さて、サウジマネーのブランドイメージが堕ちている。
「このプロジェクトにはサウジアラビアからのオイルマネー出資も見込める」
サウジアラビアの金銭的参加は、安定的支援と見なされ、企画書にも強調されたものだ。
あのテスラもサウジマネー出資を模索していた。
カネの出どころは多くの場合「PIF」(パブリック・インベストメント・ファンド)だ。ソフトバンクの10兆円ファンドにも出資している。運用総額30兆円相当以上とされ、ムハンマド皇太子の「ワンマン運用」だ。脱原油の長期的国家戦略実現のために欠かせない原資でもある。
そのブランドイメージが、急速に失墜している。
「サウジマネーはダーティー(汚れた)マネー」扱いされ、特に先進国ではSRI(社会的責任投資)の観点から、忌避の傾向が強まりそうだ。
「砂漠のダボス会議」と称される、現在開催中のサウジ経済フォーラムには、スポンサーとして、マッキンゼー、PWC、デロイト、ベインなどの有力コンサルティング会社が名前を連ねている。
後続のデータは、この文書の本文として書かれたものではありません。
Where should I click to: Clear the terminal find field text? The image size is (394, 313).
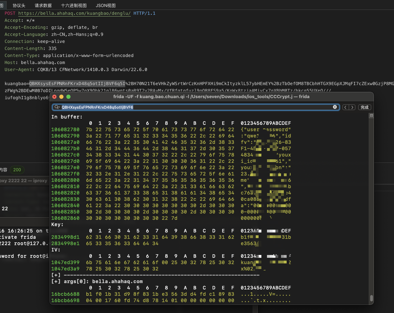335,107
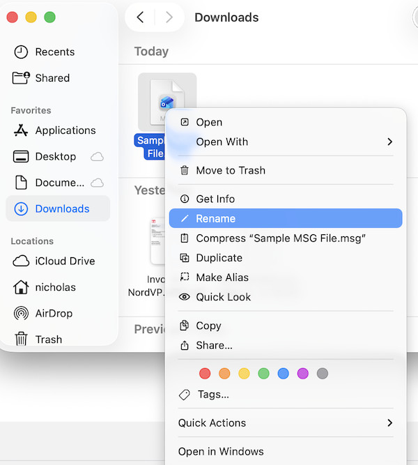Expand the Quick Actions submenu arrow
Image resolution: width=418 pixels, height=465 pixels.
point(389,423)
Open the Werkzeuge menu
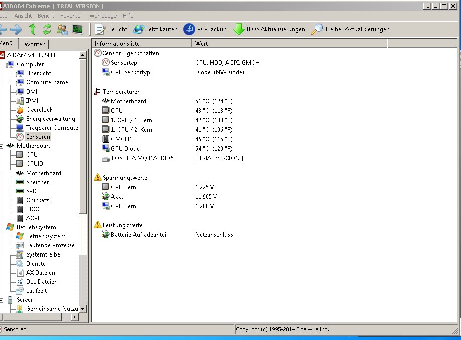461x340 pixels. click(x=103, y=16)
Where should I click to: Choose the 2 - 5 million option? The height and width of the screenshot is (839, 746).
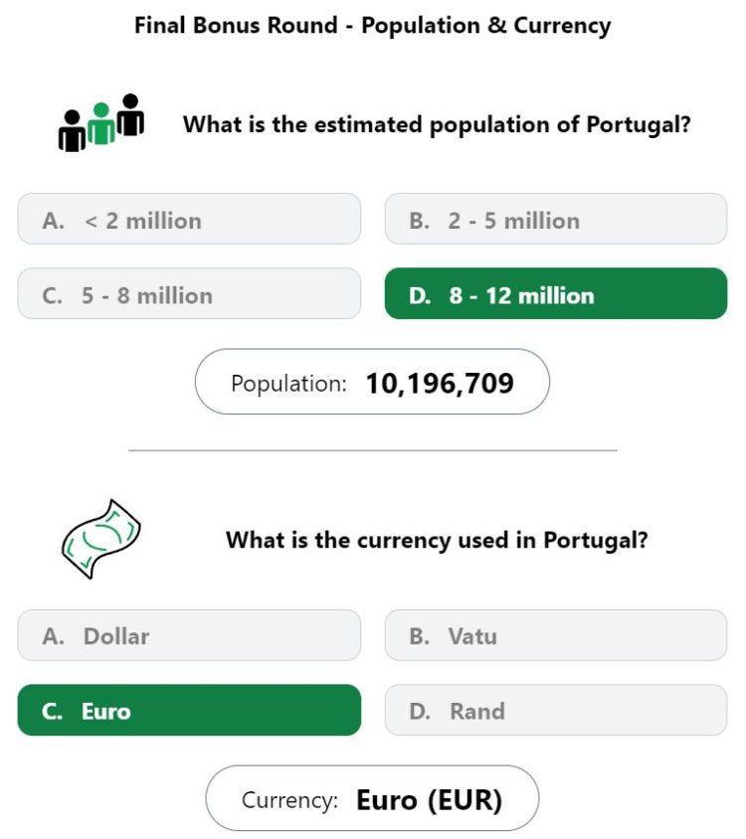pyautogui.click(x=556, y=219)
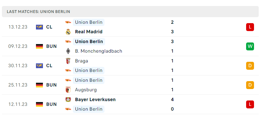Click the Champions League flag icon for 13.12.23
This screenshot has width=260, height=116.
39,27
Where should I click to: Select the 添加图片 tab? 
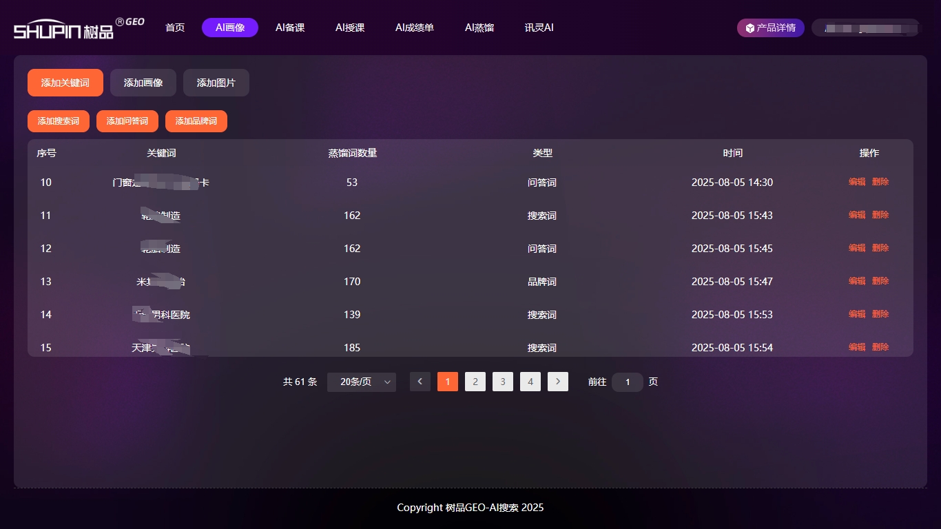coord(216,83)
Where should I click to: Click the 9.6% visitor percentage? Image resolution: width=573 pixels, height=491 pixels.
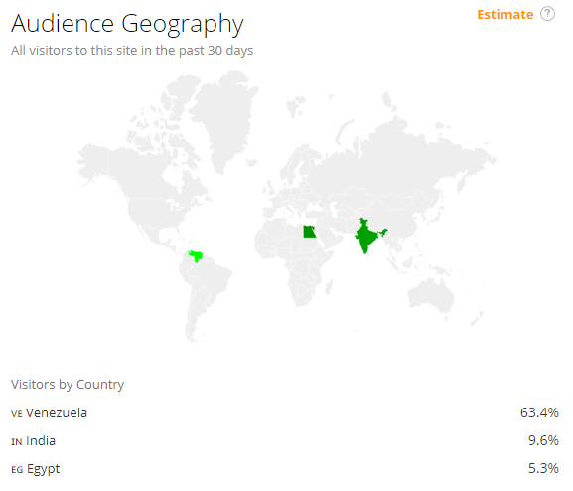coord(543,440)
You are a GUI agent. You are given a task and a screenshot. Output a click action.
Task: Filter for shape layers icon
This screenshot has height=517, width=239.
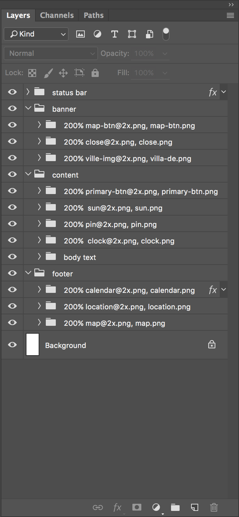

モルガン・チェース銀行やシーメンスのように参加見送りを決めた企業もある。
サウジマネー取り込みか企業イメージ優先か。踏み絵を前に、参加企業の決断が揺れる。
サウジ側から見れば、出席か欠席か、「真の友人」を見極める機会ともなった。あえて参加を貫いたトタル(フランスのエネルギー関連大手)には、声高に称賛の声を送る。総じて、アフリカ・アジア勢の参加が多いようだ。
自国民の参加という「サクラ」入れて、「満席」とされ、短時間ながらムハンマド皇太子が壇上に立ったときには、スタンディング・オベーションとなったという。
このような一連の報道が流れると、市場では、保有ポートフォリオのサウジマネー「コンテンツ」を見直す動きが顕在化する。
なお、日本への天然ガス供給元としてのカタールの立場が益々危惧される。イラン寄りとサウジ側からレッテルを貼られ、村八分の状況が更に危うくなる。カタールとしては、最大の天然ガス油田を海底でイランと実質的に共有しているので、離れられない仲だ。更に、カタールには米軍重要基地もあるので、米国の関与も微妙である。
サウジリスクは、単に、オイルマネーの保有株売却の可能性だけではなく、根が深い問題を内包している。